あまのかぐや

サクラメント 死の楽園のあまのかぐやのネタバレレビュー・内容・結末

サクラメント 死の楽園(2013年製作の映画)
2.2

このレビューはネタバレを含みます

VICE社の突撃取材が売りのスタッフによるPOV形式。
薬物治療のためにある宗教団体のコミュニティ「共同体」に入った妹から手紙をもらったという男。
「共同体の暮らしですっかり更生してげんきにしているから一度遊びにきたら」と。
手紙から不穏な様子があるということで、取材レポーターとカメラマン、そして件の兄の3人が「エデン教区」に乗り込む、というモキュメンタリー形式。

「おとうさま」と呼ばれる教祖を中心に、性別年齢人種問わず、平和で幸せに、手作り感溢れる小さなコミュニティを形成する人々。
取材やインタビューの中から見えてくるのはそんな様子のみ。
ただ入口ゲートに武装した警備がおかれていたことの引っ掛かりを除けば。
「おとうさま」に単独インタビューを申し込むと、これまた意外にあっさり、オッケーがでる。
その取材は礼拝堂という、オープンなキャンプ場のバーベキュースペースみたいな集会所で行われ、まるで野外フェスのような雰囲気。
単独インタビューのはずなのに、なぜか信者たちがギャラリーをつくり「おとうさま」の答え一つ一つに感動し声をあげ、祈る。すっかりけむに巻かれた取材チームの周囲・・・このあたりから雲行きが怪しくなってくる。

実際あった「宗教組織による集団自決事件」とのことです。
ちなみにタイトルの「サクラメント」というのは、わたしは最初、街の名前かと思っていましたが「聖餐」という意味だそうで。



ここまで読んで、興味を持った方は最後まで読まずにいたほうがいいかもしれません。

私の感想としては「んー、すべてが物足りない」
イーライ・ロス脚本製作とのことですが、おどろくほど薄味な感じでした。尺が短いのか、教祖のカリスマぶりも、インタビュー時のせりふと、集団自決前のスピーチぐらい、「え、これだけ?」という感じで。脱走しようとする人の怯えるほどの精神的支配や洗脳のあたり、そこの部分、描写があればもう少しなんとかなんとかなった気がしますが。

そしてPOVというわりに、ときどきカメラが「あれ?誰が撮ってるの、これ」みたいにみえて、いらんことに気が散ってしまう。
ヘンに大仰な演出で攻めてこないから、かえって「いやこれほんとにありそうだな」という気にもなるし。
設定は嫌いではないですけどね。短くあっさり見られてよかったかな。

◆ 使えるデータ:
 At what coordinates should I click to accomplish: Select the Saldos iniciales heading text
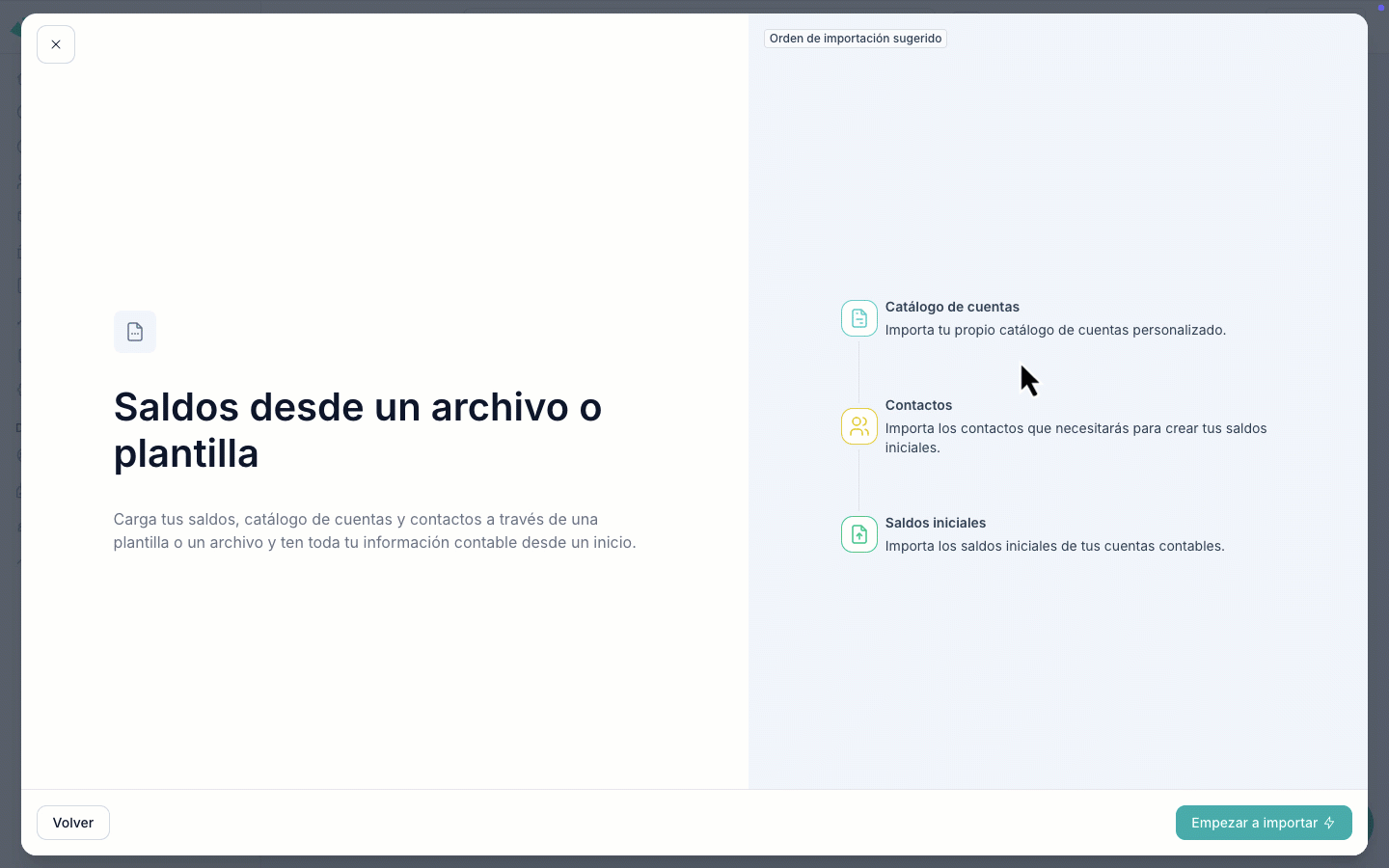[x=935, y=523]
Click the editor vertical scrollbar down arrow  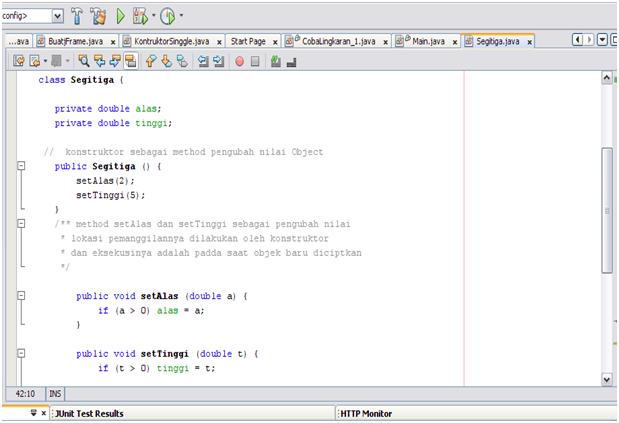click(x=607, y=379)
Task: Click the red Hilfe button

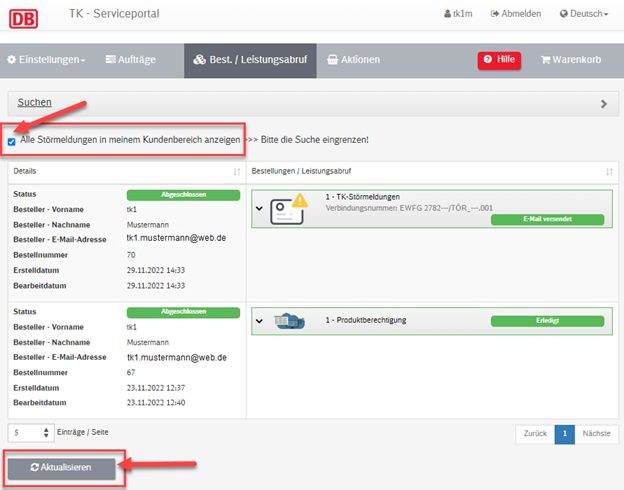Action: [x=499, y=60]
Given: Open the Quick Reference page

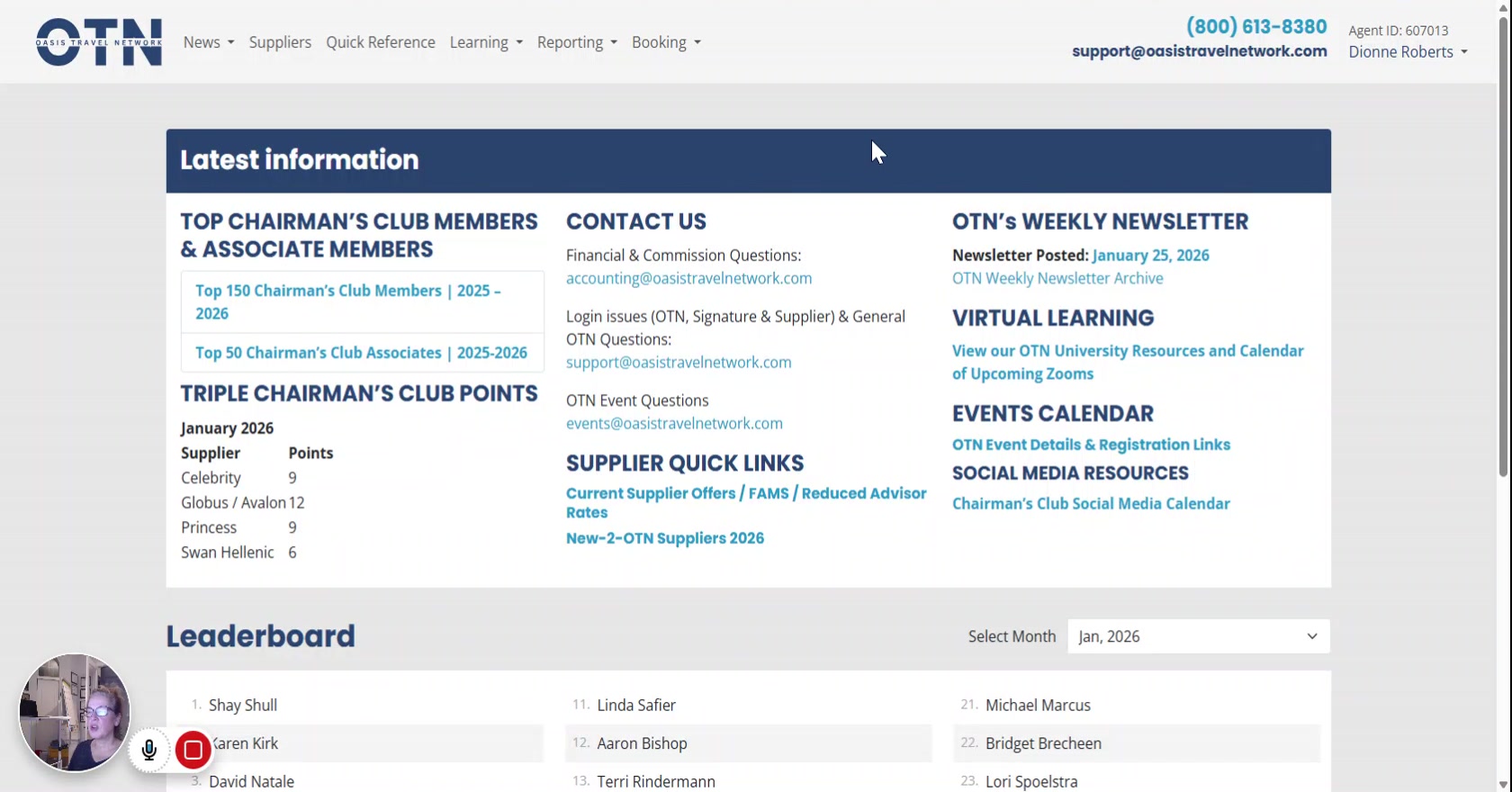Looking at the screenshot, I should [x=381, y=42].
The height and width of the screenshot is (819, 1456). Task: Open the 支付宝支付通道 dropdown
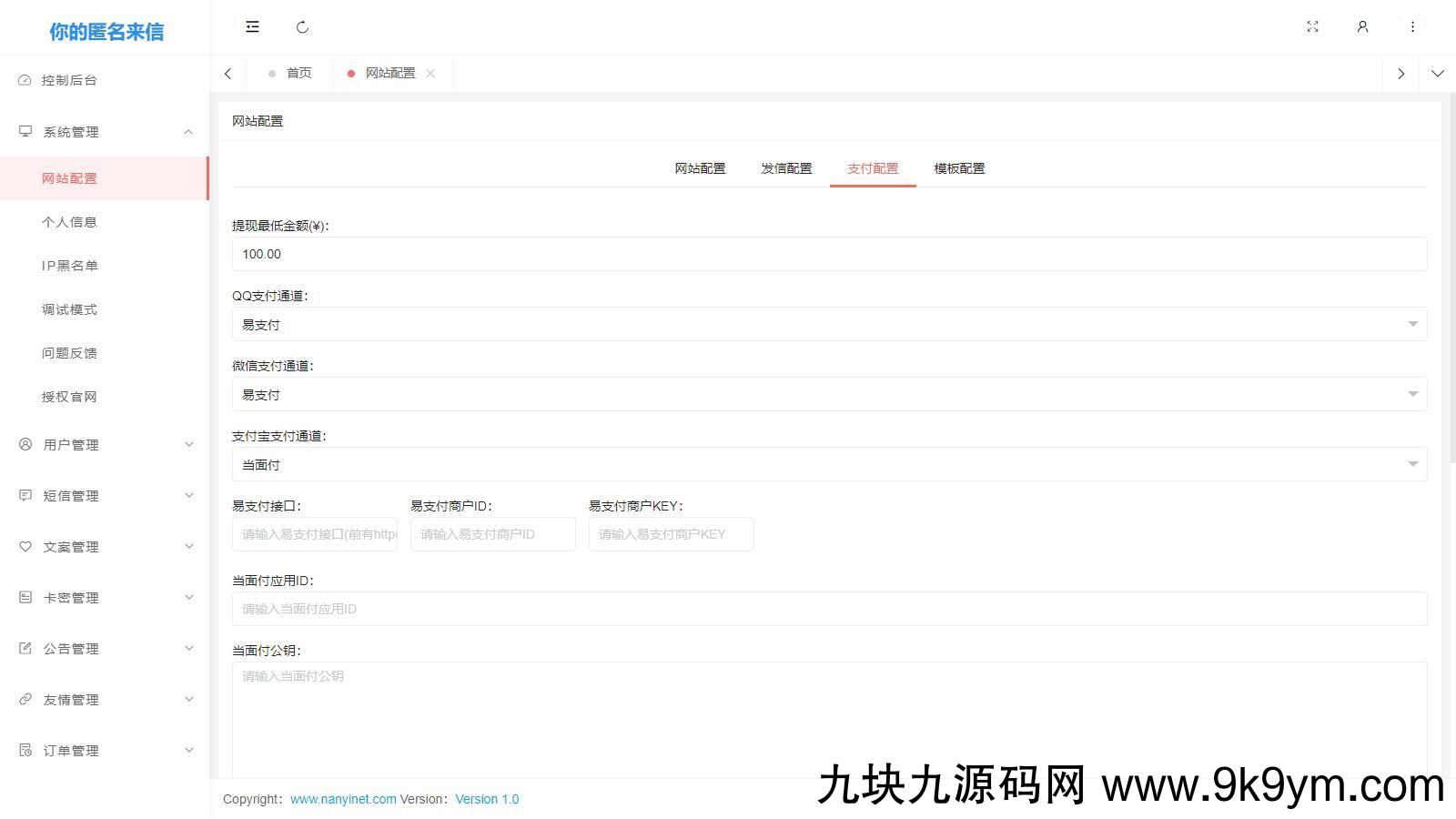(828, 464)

◆ やること:
映画『サクラメント 死の楽園』のレビューでは、タイトルの「サクラメント」はどういう意味だと書かれているか。

◆ 解答:
「聖餐」という意味だと書かれている。